El diálogo con los hijos cura su corazón. En nuestras conversaciones llenas de afecto, de atención, de comprensión y de conocimiento de nuestros hijos, les mostramos un maravilloso sendero donde se sienten amados, queridos y estimados, no por lo que hacen, sino por lo que son. Les abrimos un mundo interior en el cual ellos piensan, reflexionan, toman decisiones, descubren su error, admiran la verdad…y piden perdón, aceptan ser perdonados, y su voluntad está lista para recomenzar de nuevo, desandar lo andado e ilusionarse con ser mejor. En una época como la que estamos viviendo, en la que los medios de comunicación son la falsilla donde se apoya absolutamente todo lo que hacemos y pensamos...nuestros hijos pueden sentir la soledad más agresiva, que es sentirse solos ante sus propios errores. Nuestra mirada y nuestra conversación con las que aprendemos a escucharles, donde les encauzamos para que busquen sus propias soluciones, donde les explicamos el juego de la responsabilidad, donde les abrimos nuestra puerta, nuestra vida, nuestra experiencia, son el lugar propicio para instruir su inteligencia y su voluntad hacia el bien.
Nuestro perdón a los hijos sana su tristeza y les anima a recomenzar de nuevo.

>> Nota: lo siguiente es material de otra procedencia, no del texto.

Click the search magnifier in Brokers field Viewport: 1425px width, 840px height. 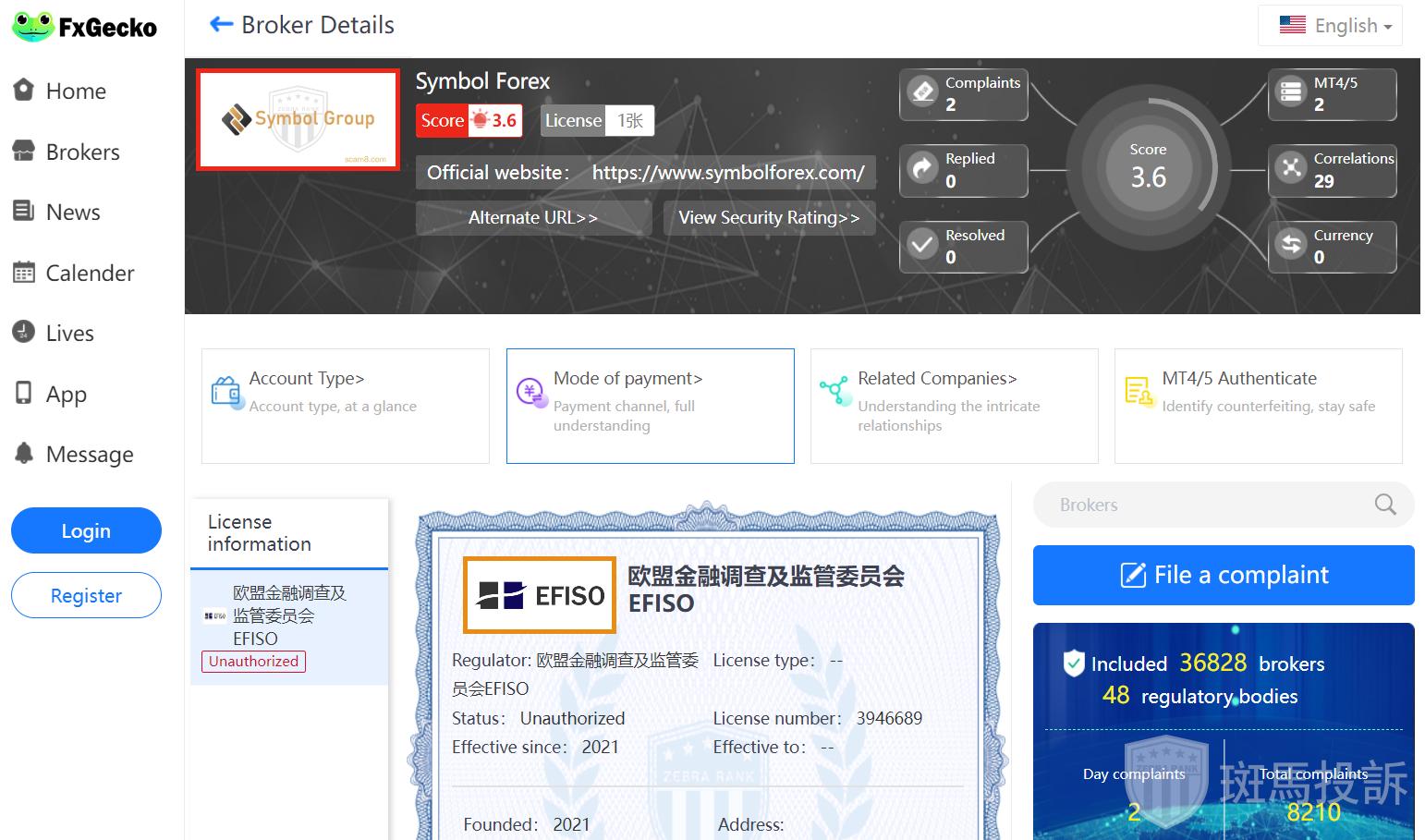click(1384, 505)
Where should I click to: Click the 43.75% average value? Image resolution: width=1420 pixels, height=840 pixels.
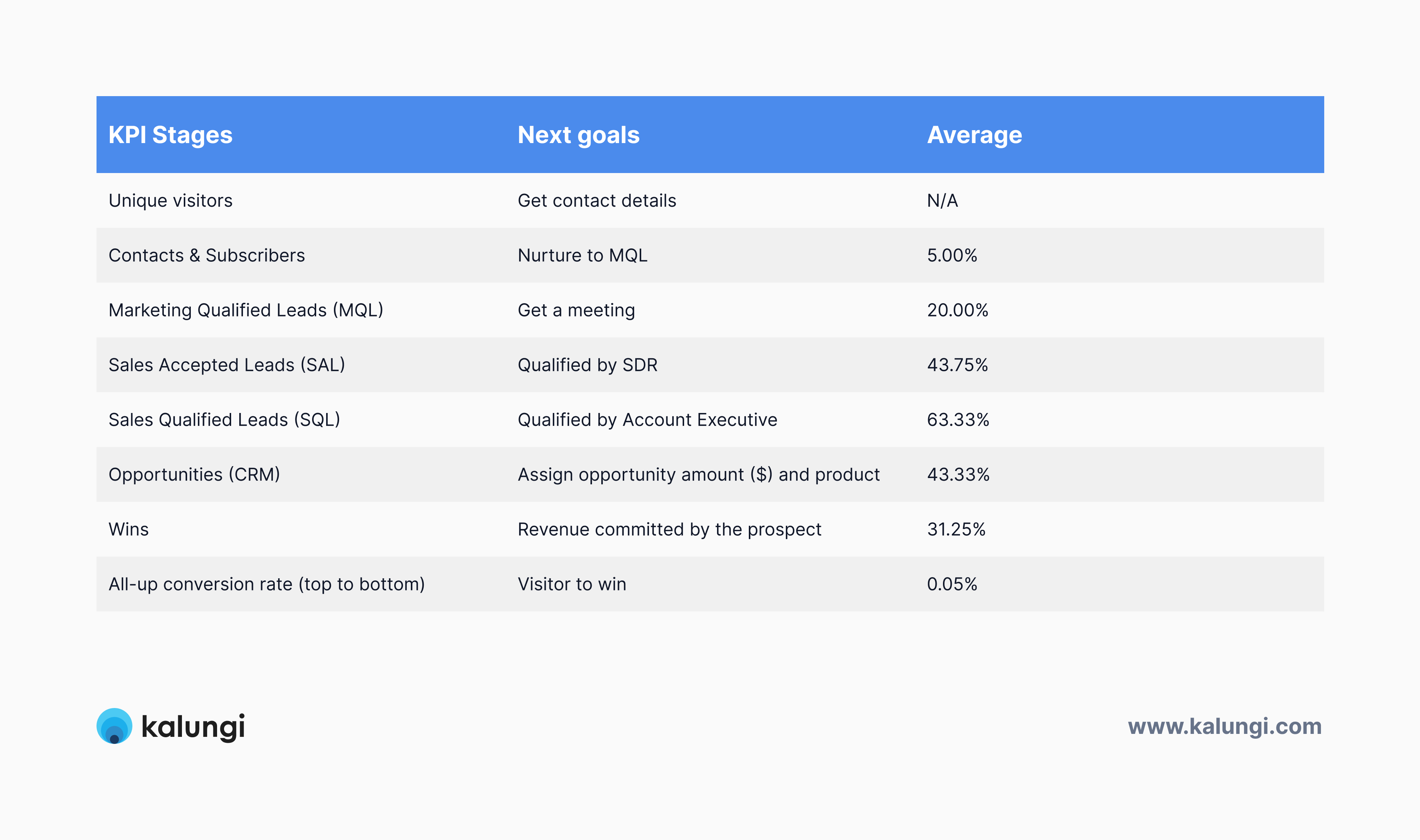click(x=957, y=365)
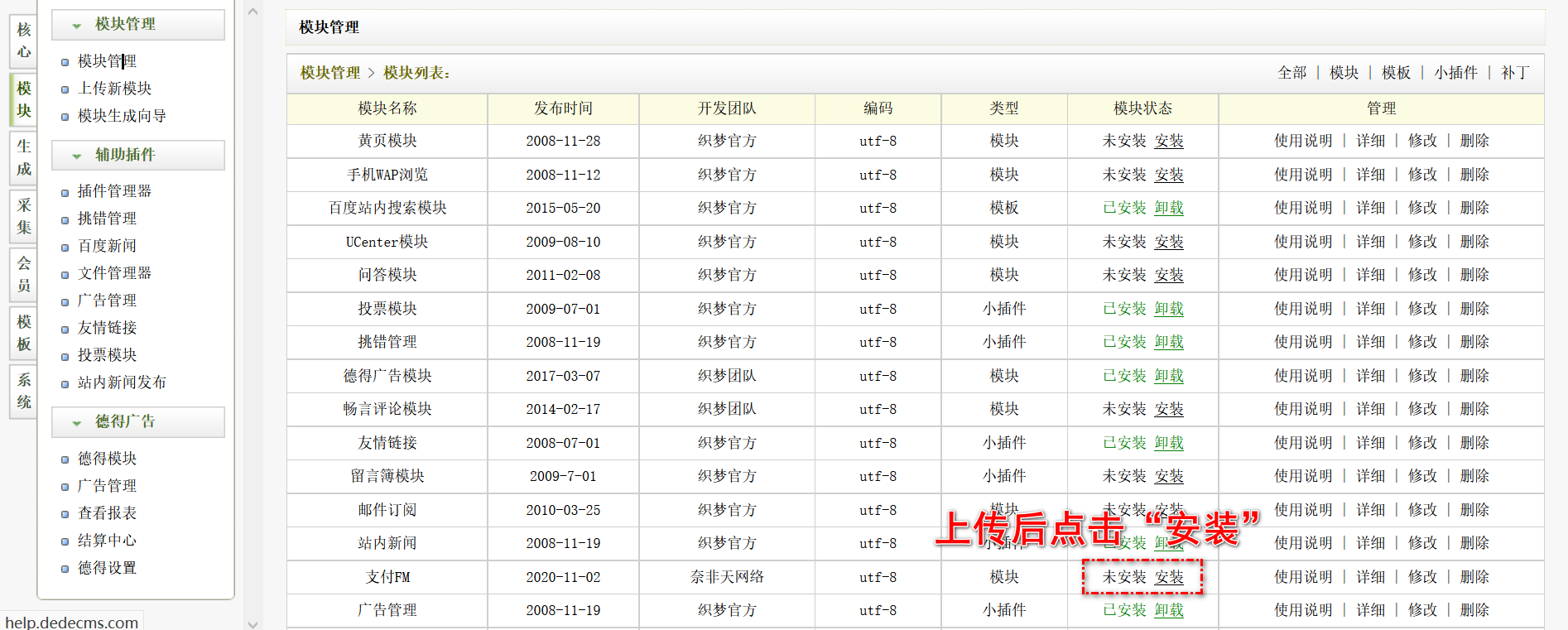Select the 会员 vertical tab
The height and width of the screenshot is (630, 1568).
pos(23,274)
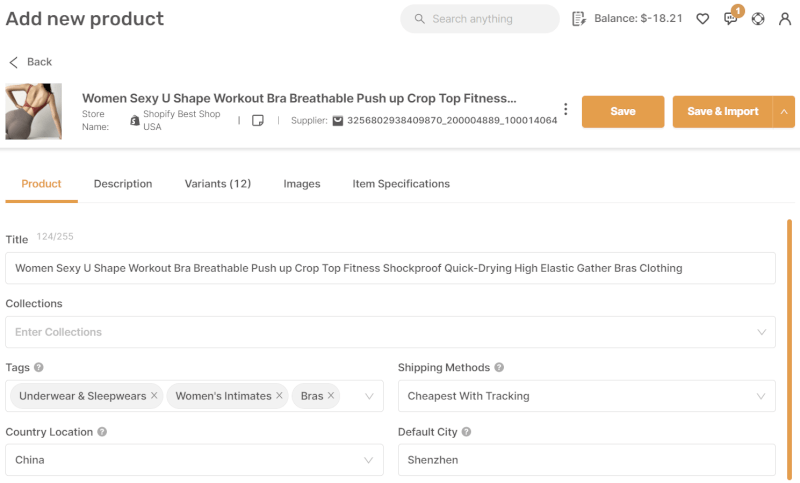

Una frase, una palabra, una mirada de complicidad, un elogio positivo, un “tú eres un campeón “, crean una actitud positiva de satisfacción y de confianza que les impulsa a quererse mejor. Reforcemos el noble acto de nuestros hijos cuando nos piden perdón con palabras de elogio y de cariño. Estamos de su parte. El darse cuenta de que les hemos otorgado el perdón y de que confiamos en ellos hace crecer su autoestima y su deseo de mejora. Enseñarles el “tú puedes” y el “te quiero a pesar de”. Cuando superamos algo que hicimos mal, nos vencemos a nosotros mismos y crece la seguridad y la confianza en nuestra valía personal. Un niño que no se perdona a sí mismo de su error, que no asimila su culpa, se hunde. Si no se quieren, no serán capaces de hacer nada. Salvarles la intención siempre que podamos porque el rencor y el resentimiento hacia uno mismo dañan profundamente el corazón y nos impiden mirarnos con amor y con objetividad.
En la película “En busca de la felicidad”, el protagonista, después de fracasos, de errores, de luchas y de desánimos, le da a su hijo un maravilloso consejo para ser feliz: “Nunca dejes que nadie te diga que no puedes hacer algo. Ni siquiera yo. Ok. Si tienes un sueño, tienes que protegerlo. Las personas que no son capaces de hacer algo te dirán que tú tampoco puedes. Si quieres algo, ve por ello y punto”. Todos tenemos virtudes, todos cometemos errores. El sabio no es el que nunca cae, sino el que siempre se levanta de sus caídas. Enseñemos a nuestros hijos con nuestra vida y con nuestro ejemplo, con nuestro saber rectificar y volver e empezar. Que en la vida podemos tropezar con piedras y obstáculos, pero nadie saldrá premiado sino el que se levante y vuelva a intentarlo con humildad y con amor.